A vida do taxista chinês Yin Feng mudou em 21 de março de 2013.

Logo após as 14h, Yin começou a receber centenas de ligações no seu celular, de pessoas que gritavam obscenidades e o acusavam de se comportar como um animal.

Demorou um pouco até que Yin, perplexo, entendesse o que estava acontecendo.

"Um cidadão sensato me contou uma história que ele tinha ouvido no rádio, ou na internet, a meu respeito", lembra o taxista.

Naquele dia, pela manhã, um motorista em Urumqi (noroeste chinês) havia baixado o vidro do carro para cuspir em um sem-teto idoso que estava deitado na calçada. Testemunhas gravaram os primeiros números da placa do carro e a informação foi rapidamente transmitida por uma estação de rádio local.

Milhares de internautas se juntaram para procurar o responsável.

"Motorista com a placa A36D62, você envergonha a humanidade", escreveu um deles. "Por favor, compartilhem esta mensagem e vamos ver a cara feia que ele tem. Vamos acabar com ele. Morra! Que desgraça. Não sabemos nem de onde ele é. Saia fora de Urumqi!", dizia o internauta.

Horas mais tarde, a massa anônima chegou a Yin - cuja placa tinha alguns dígitos em comum - e o número do seu celular foi divulgado na internet.

Os justiceiros cibernéticos estavam errados, diz Yin.
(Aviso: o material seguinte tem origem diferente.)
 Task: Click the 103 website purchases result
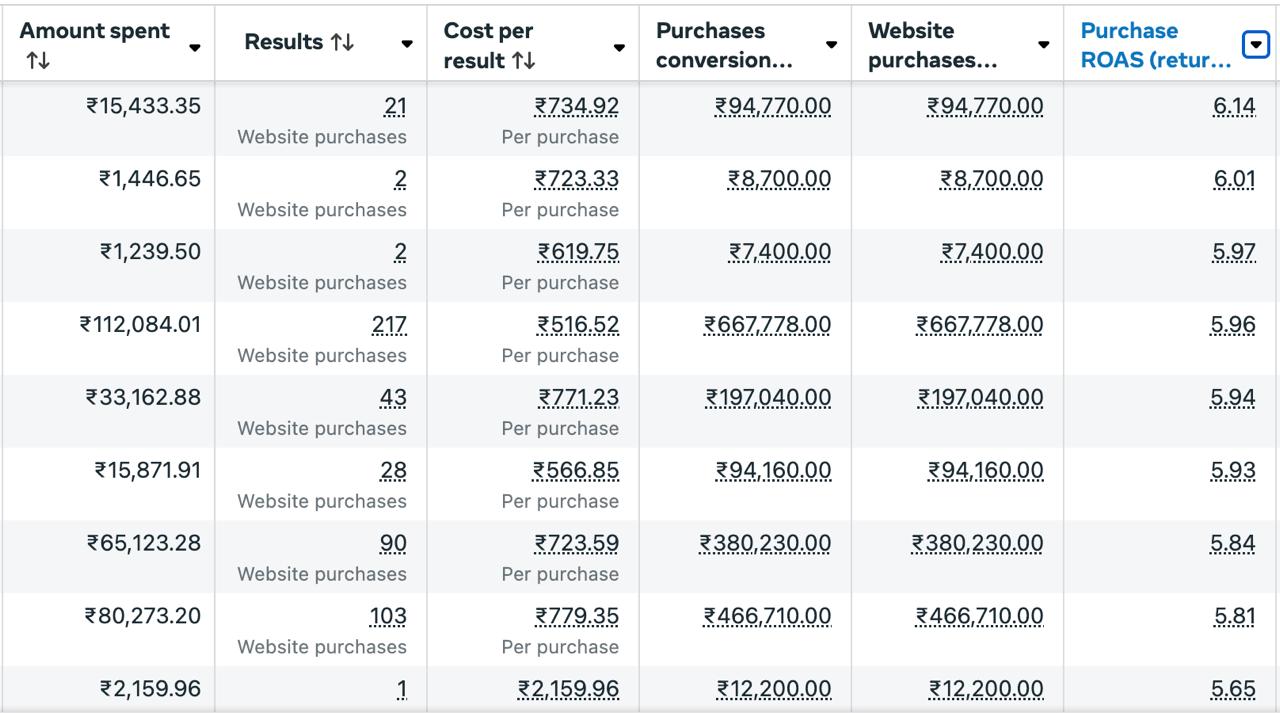click(x=388, y=617)
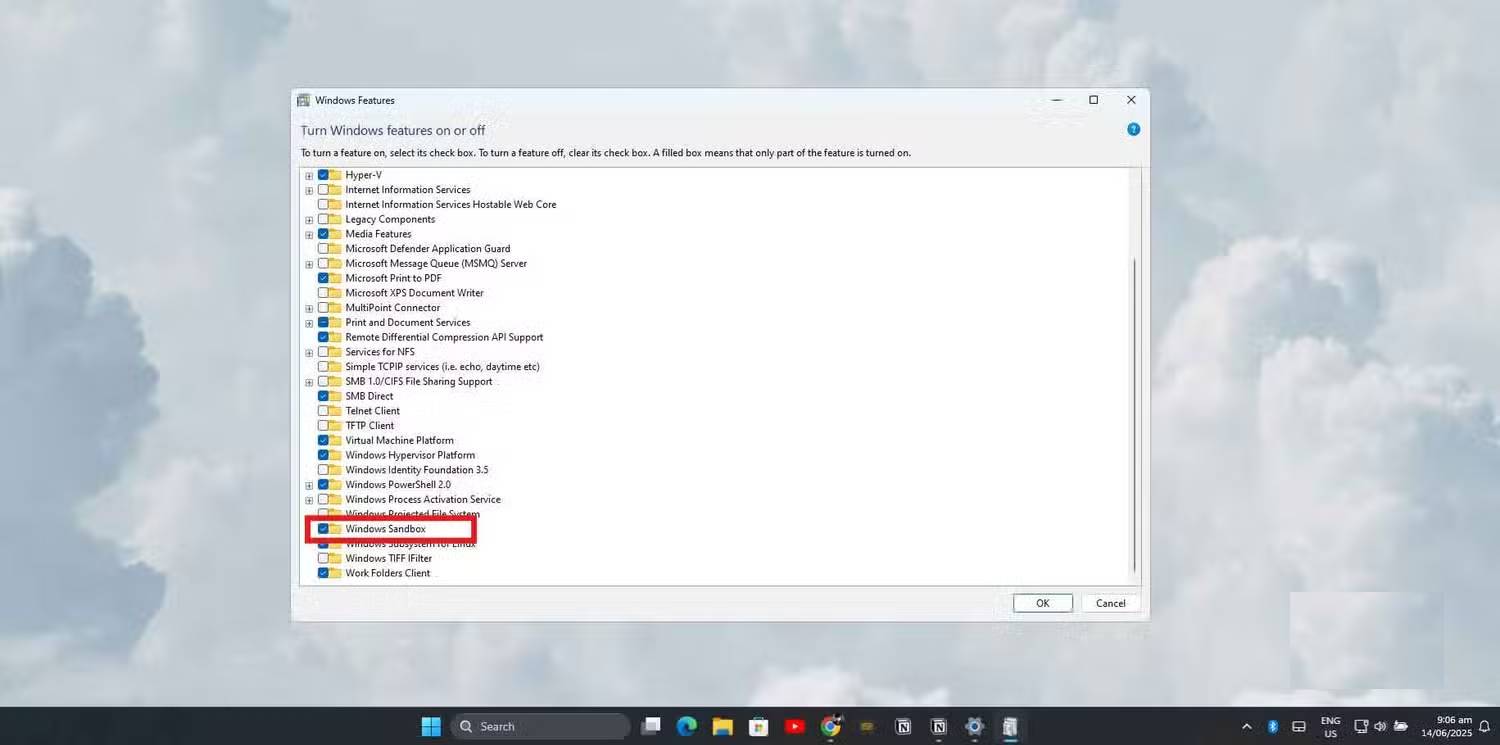1500x745 pixels.
Task: Open YouTube from the taskbar
Action: pos(795,726)
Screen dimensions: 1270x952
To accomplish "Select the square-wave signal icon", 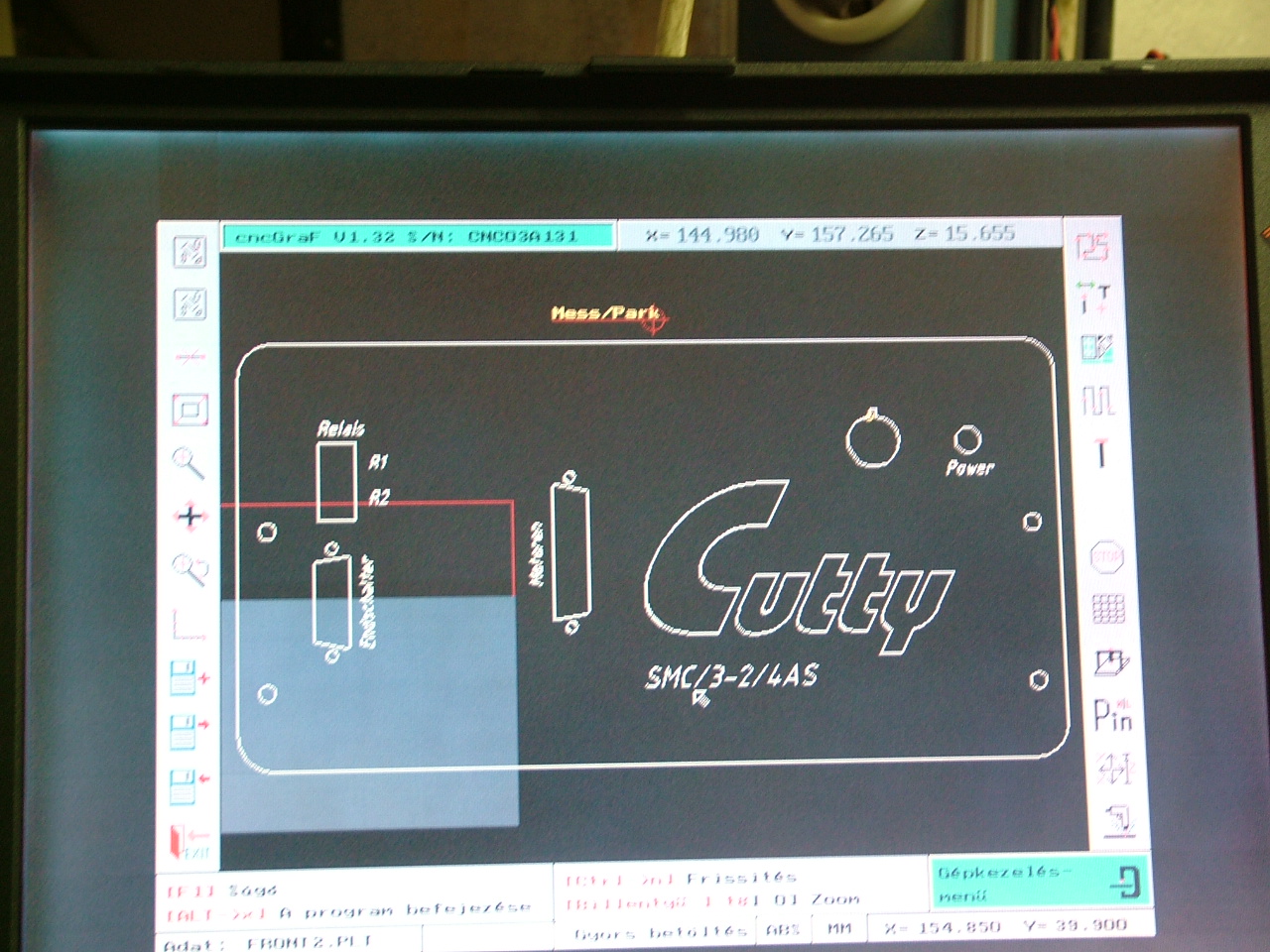I will 1098,401.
Ele diz que tentou se defender, explicar a quem estivesse disposto a ouvir que ele não tinha cuspido em ninguém.

Mas assim que ele terminava de falar com uma pessoa, o telefone tocava novamente. E de novo. E de novo. Milhares de vezes.

"Todos os meus dados pessoais foram publicados na rede. O número da minha identidade, meu nome, telefone, endereço, até o telefone da minha sogra foi divulgado", conta Yin. "Cheguei a receber ameaças, fui chantageado, disseram que iam queimar minha casa se eu não pagasse" (o equivalente a US$ 33 mil).

'Ilegal e imoral'

Yin foi alvo de um fenômeno cada vez mais comum na China: o assédio cibernético em escala gigantesca, que chega a envolver centenas de milhares de internautas anônimos que se agrupam em gangues contra um indivíduo - por exemplo, um suspeito de adultério ou alguém que teria abusado de animais.

Os primeiros casos desse tipo a chamar a atenção no país aconteceram em 2006, quando a internet se tornou a principal fonte de entretenimento para muitos chineses.

Houve o caso da enfermeira que participou de um vídeo anônimo onde ela era vista esmagando a cabeça de um gatinho com o salto do seu estileto. Ela foi identificada, suspensa do trabalho, alvo de ameaças de morte e chegou a pensar em suicídio, segundo a TV estatal chinesa.

Centenas de histórias semelhantes se seguiram.

Há indícios, no entanto, de que os altos escalões do governo chinês tenham começado a notar o problema. Liu Zhengrong, funcionário do Partido Comunista responsável por vigilância cibernética, declarou que esse tipo de assédio é "ilegal e imoral".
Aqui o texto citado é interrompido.